It felt like something you would read in a book. Two worlds meeting for the first time. A monster girl, and a human boy. I sat on the edge of my bed in my bare room. My wings were tired and my face had scratches from the pine needles. I got sunburned badly and had to apply special ointments. I forgot to put on sunblock for my paper white skin before we left.

We just got back from the National Forest. The alien wasn't hostile. It got hurt and needed help. In the beginning it was scared and was attacking us, but then we noticed that it was hurt. We helped it as much as we could. It was speaking a different language and was very scared. He was red with four glossy black eyes and yellow spots. His antennae were weird looking. I can't describe what they looked like. I have to admit, it is still weird to meet different aliens from outer space.

I shifted on my bed and laid there on my side.
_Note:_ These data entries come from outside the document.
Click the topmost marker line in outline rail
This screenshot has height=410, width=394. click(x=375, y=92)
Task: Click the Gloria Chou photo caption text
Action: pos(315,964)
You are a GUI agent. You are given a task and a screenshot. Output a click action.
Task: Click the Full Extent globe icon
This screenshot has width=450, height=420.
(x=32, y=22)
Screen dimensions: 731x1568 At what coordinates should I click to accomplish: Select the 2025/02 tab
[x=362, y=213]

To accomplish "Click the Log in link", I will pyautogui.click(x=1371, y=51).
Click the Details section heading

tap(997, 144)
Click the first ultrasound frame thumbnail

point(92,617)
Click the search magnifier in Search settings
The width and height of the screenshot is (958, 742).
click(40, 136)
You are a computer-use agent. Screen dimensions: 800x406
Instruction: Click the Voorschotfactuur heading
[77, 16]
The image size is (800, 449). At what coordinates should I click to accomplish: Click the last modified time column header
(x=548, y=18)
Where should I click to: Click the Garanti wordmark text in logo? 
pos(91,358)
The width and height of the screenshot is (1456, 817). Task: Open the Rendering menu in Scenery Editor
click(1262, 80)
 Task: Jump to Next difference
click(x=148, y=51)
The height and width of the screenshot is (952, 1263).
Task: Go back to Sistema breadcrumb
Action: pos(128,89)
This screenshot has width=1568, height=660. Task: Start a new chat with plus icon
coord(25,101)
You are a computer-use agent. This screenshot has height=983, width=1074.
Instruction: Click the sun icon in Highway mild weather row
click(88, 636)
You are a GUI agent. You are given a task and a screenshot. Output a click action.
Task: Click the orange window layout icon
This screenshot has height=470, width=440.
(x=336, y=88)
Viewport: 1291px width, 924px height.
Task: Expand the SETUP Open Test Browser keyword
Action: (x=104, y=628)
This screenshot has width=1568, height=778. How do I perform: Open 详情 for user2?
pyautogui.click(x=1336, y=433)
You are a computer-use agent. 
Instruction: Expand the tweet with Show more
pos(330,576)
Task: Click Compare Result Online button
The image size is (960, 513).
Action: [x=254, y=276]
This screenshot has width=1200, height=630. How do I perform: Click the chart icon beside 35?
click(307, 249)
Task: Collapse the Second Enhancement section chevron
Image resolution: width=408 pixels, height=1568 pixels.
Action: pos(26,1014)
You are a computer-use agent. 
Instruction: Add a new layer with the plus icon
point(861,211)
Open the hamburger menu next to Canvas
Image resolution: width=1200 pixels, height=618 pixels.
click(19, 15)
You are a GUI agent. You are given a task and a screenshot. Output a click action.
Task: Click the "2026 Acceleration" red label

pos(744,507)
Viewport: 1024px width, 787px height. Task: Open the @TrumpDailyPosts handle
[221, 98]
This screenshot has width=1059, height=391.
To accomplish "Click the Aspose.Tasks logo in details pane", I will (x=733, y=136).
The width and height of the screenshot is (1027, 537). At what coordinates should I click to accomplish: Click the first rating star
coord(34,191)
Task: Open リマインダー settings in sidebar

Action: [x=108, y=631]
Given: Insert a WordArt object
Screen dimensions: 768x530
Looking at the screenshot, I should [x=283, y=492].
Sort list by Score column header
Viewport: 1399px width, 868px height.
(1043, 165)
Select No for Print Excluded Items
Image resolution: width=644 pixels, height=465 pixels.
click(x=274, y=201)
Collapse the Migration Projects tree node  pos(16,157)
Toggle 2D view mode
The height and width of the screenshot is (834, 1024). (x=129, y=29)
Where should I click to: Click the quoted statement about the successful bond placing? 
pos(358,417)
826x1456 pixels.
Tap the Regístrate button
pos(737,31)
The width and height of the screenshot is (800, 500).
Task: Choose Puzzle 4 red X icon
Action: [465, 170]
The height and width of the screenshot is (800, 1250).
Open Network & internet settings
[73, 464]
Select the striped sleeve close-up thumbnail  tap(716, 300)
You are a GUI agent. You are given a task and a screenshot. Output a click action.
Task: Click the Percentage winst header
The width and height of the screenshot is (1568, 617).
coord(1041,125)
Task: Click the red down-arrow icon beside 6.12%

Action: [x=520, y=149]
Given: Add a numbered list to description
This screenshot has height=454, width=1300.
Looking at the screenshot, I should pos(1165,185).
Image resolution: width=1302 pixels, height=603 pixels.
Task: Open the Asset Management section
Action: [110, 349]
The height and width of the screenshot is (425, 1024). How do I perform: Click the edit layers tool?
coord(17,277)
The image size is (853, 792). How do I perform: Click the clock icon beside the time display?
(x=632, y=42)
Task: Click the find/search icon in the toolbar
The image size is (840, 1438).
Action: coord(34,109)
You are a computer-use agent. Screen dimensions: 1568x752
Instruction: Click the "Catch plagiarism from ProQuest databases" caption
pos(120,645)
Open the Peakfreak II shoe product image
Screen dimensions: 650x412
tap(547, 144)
I mean Monger said we were free, but we seemed to have been nervous about showing ourselves to the public, and the government keeps evacuating everyone to stay safe. When we were given our freedom, it didn't really go well trying to get back into society.

Maybe the government tried covering up their mistake and pretend that us monsters were just a figment of everyone's imaginations. Unlike my parents who permanently lost their memories of me. I was a complete stranger to them.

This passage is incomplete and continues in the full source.